• _Prompt_: A complete, exact copy of the data is the required answer.

Stored data entries:
***

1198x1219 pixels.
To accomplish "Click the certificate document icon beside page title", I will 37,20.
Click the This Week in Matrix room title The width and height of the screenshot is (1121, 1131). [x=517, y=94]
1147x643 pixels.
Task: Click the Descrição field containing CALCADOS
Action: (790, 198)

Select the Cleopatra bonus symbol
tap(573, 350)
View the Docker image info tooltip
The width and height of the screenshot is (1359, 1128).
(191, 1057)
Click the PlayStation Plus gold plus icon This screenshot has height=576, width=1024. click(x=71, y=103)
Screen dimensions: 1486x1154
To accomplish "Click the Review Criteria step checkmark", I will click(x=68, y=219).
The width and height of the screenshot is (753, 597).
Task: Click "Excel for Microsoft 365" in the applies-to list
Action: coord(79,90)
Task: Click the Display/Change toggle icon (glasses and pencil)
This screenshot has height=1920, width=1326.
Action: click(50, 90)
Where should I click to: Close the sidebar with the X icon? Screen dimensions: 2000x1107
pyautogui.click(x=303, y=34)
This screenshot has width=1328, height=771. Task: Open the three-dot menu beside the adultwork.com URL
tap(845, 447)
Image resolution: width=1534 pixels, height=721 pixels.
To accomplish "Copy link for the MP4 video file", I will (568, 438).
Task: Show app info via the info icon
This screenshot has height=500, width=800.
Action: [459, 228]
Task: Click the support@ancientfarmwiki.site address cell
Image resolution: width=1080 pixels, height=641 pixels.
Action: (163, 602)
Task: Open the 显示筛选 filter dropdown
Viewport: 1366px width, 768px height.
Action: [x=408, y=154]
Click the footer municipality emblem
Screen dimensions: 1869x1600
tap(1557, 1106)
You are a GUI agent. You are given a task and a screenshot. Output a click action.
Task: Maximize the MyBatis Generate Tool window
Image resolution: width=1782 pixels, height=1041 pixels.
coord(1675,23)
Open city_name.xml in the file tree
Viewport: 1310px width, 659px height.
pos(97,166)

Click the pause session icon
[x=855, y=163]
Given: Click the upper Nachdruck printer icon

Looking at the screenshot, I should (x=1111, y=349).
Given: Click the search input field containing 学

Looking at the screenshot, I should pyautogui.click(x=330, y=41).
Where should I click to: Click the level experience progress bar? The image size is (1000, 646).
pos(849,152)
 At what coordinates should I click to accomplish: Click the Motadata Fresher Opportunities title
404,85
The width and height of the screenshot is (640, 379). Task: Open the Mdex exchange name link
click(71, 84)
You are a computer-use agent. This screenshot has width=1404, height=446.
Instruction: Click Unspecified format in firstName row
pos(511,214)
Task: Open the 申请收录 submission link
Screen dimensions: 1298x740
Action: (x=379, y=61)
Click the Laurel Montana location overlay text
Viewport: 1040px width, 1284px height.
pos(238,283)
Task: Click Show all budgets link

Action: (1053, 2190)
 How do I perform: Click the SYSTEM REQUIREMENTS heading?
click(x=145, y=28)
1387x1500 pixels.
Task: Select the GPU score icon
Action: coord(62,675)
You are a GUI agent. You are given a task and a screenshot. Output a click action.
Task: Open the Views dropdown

***

• _Your solution_:
1198x1219 pixels.
To accomplish "Click the certificate document icon beside page title", I will 37,20.
Click the This Week in Matrix room title The width and height of the screenshot is (1121, 1131). [x=517, y=94]
1147x643 pixels.
Task: Click the Descrição field containing CALCADOS
Action: (790, 198)

Select the Cleopatra bonus symbol
tap(573, 350)
View the Docker image info tooltip
The width and height of the screenshot is (1359, 1128).
(191, 1057)
Click the PlayStation Plus gold plus icon This screenshot has height=576, width=1024. click(x=71, y=103)
Screen dimensions: 1486x1154
To accomplish "Click the Review Criteria step checkmark", I will click(x=68, y=219).
The width and height of the screenshot is (753, 597).
Task: Click "Excel for Microsoft 365" in the applies-to list
Action: coord(79,90)
Task: Click the Display/Change toggle icon (glasses and pencil)
This screenshot has height=1920, width=1326.
Action: click(50, 90)
Where should I click to: Close the sidebar with the X icon? Screen dimensions: 2000x1107
pyautogui.click(x=303, y=34)
This screenshot has width=1328, height=771. Task: Open the three-dot menu beside the adultwork.com URL
tap(845, 447)
Image resolution: width=1534 pixels, height=721 pixels.
To accomplish "Copy link for the MP4 video file", I will (568, 438).
Task: Show app info via the info icon
This screenshot has height=500, width=800.
Action: [459, 228]
Task: Click the support@ancientfarmwiki.site address cell
Image resolution: width=1080 pixels, height=641 pixels.
Action: (163, 602)
Task: Open the 显示筛选 filter dropdown
Viewport: 1366px width, 768px height.
Action: [x=408, y=154]
Click the footer municipality emblem
Screen dimensions: 1869x1600
tap(1557, 1106)
You are a GUI agent. You are given a task and a screenshot. Output a click action.
Task: Maximize the MyBatis Generate Tool window
Image resolution: width=1782 pixels, height=1041 pixels.
coord(1675,23)
Open city_name.xml in the file tree
Viewport: 1310px width, 659px height.
pos(97,166)

Click the pause session icon
[x=855, y=163]
Given: Click the upper Nachdruck printer icon

Looking at the screenshot, I should (x=1111, y=349).
Given: Click the search input field containing 学

Looking at the screenshot, I should pyautogui.click(x=330, y=41).
Where should I click to: Click the level experience progress bar? The image size is (1000, 646).
pos(849,152)
 At what coordinates should I click to accomplish: Click the Motadata Fresher Opportunities title
404,85
The width and height of the screenshot is (640, 379). Task: Open the Mdex exchange name link
click(71, 84)
You are a computer-use agent. This screenshot has width=1404, height=446.
Instruction: Click Unspecified format in firstName row
pos(511,214)
Task: Open the 申请收录 submission link
Screen dimensions: 1298x740
Action: (x=379, y=61)
Click the Laurel Montana location overlay text
Viewport: 1040px width, 1284px height.
pos(238,283)
Task: Click Show all budgets link

Action: (1053, 2190)
 How do I perform: Click the SYSTEM REQUIREMENTS heading?
click(x=145, y=28)
1387x1500 pixels.
Task: Select the GPU score icon
Action: coord(62,675)
You are a GUI agent. You are given a task and a screenshot. Output a click action.
Task: Open the Views dropdown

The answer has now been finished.